» Record excerpts
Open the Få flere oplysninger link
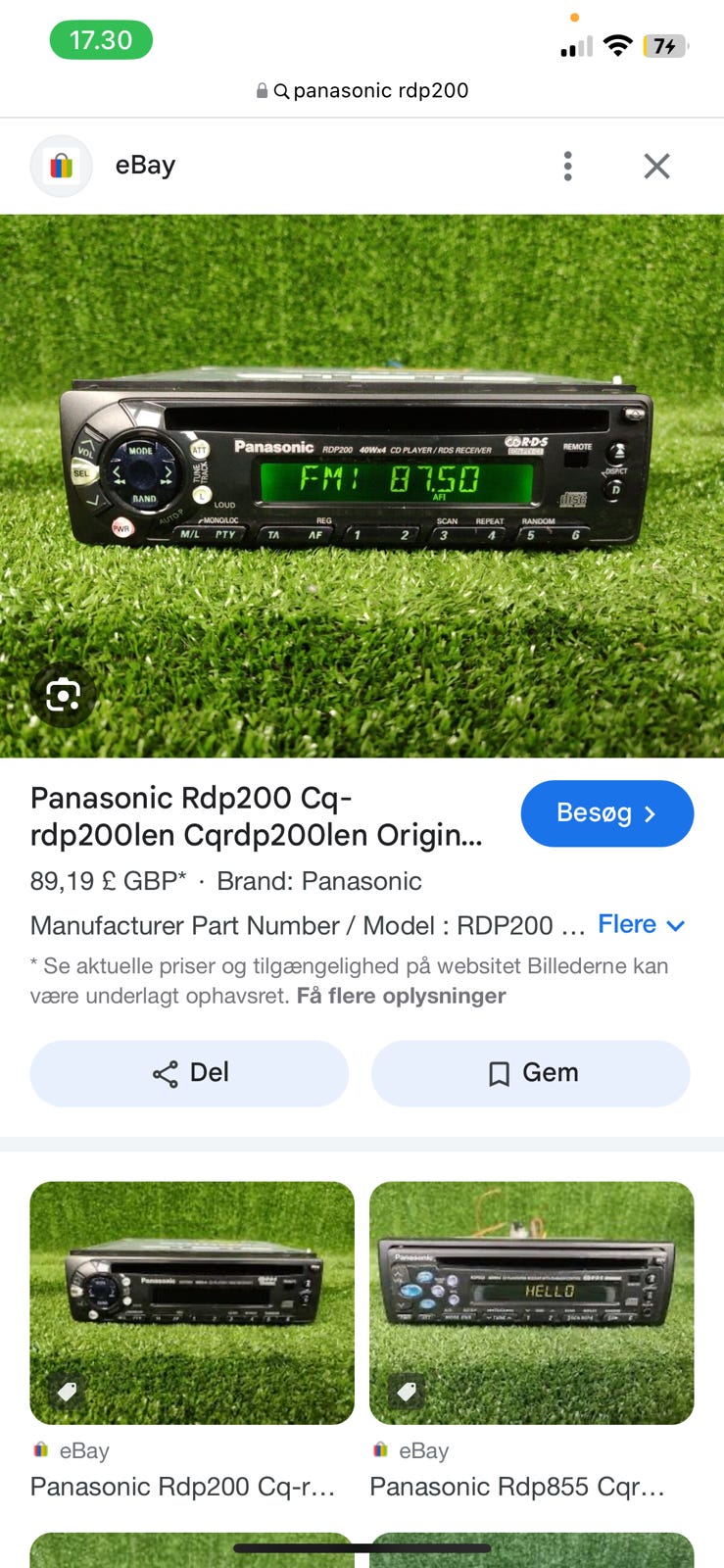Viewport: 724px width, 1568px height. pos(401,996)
...
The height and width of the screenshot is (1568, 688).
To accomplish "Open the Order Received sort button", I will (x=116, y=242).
--
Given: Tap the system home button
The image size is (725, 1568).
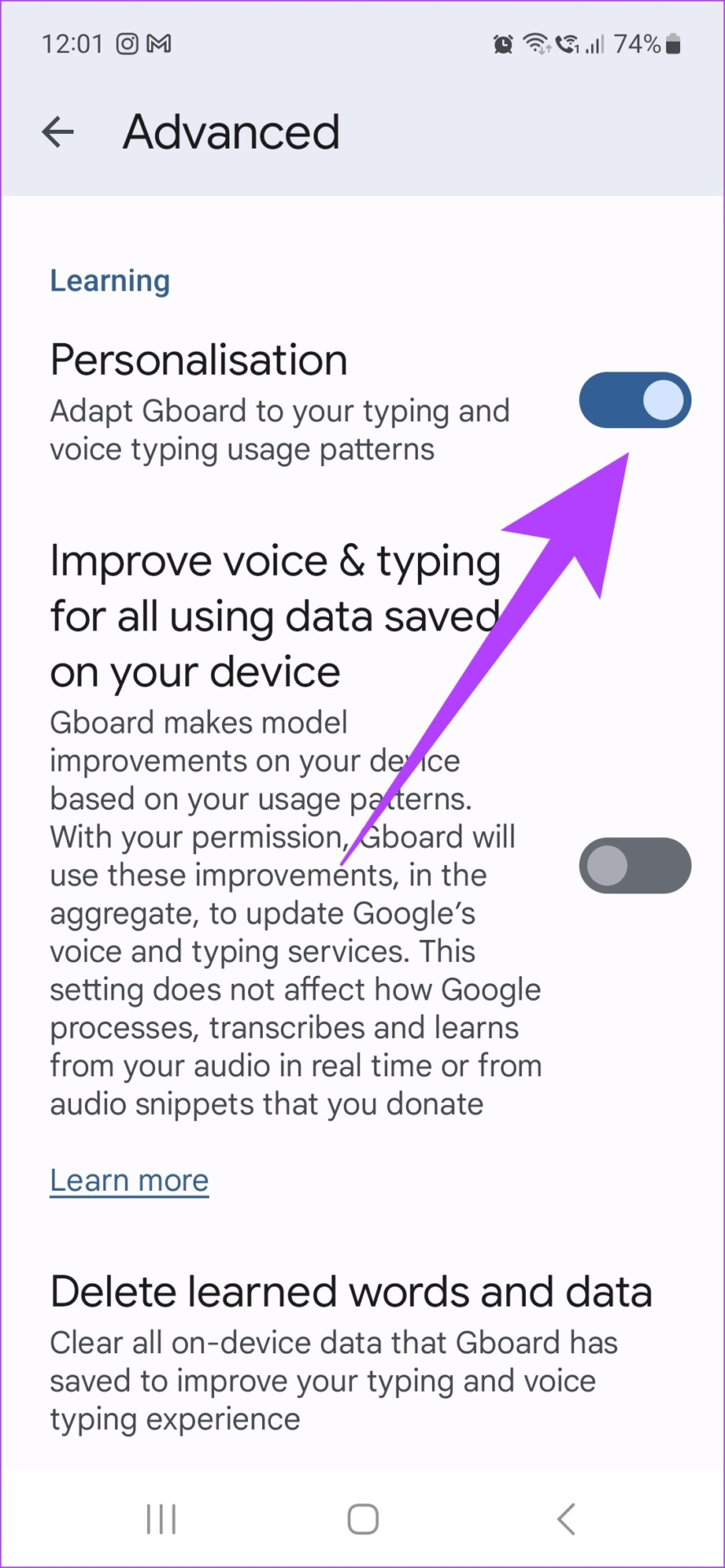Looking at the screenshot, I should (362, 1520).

» Set problem
Which lines in the items above contain the string "button"? Pull out each of those lines, treating uppercase and lowercase letters as different.

» Task output
To accomplish "Open the Order Received sort button", I will (x=116, y=242).
Given: Tap the system home button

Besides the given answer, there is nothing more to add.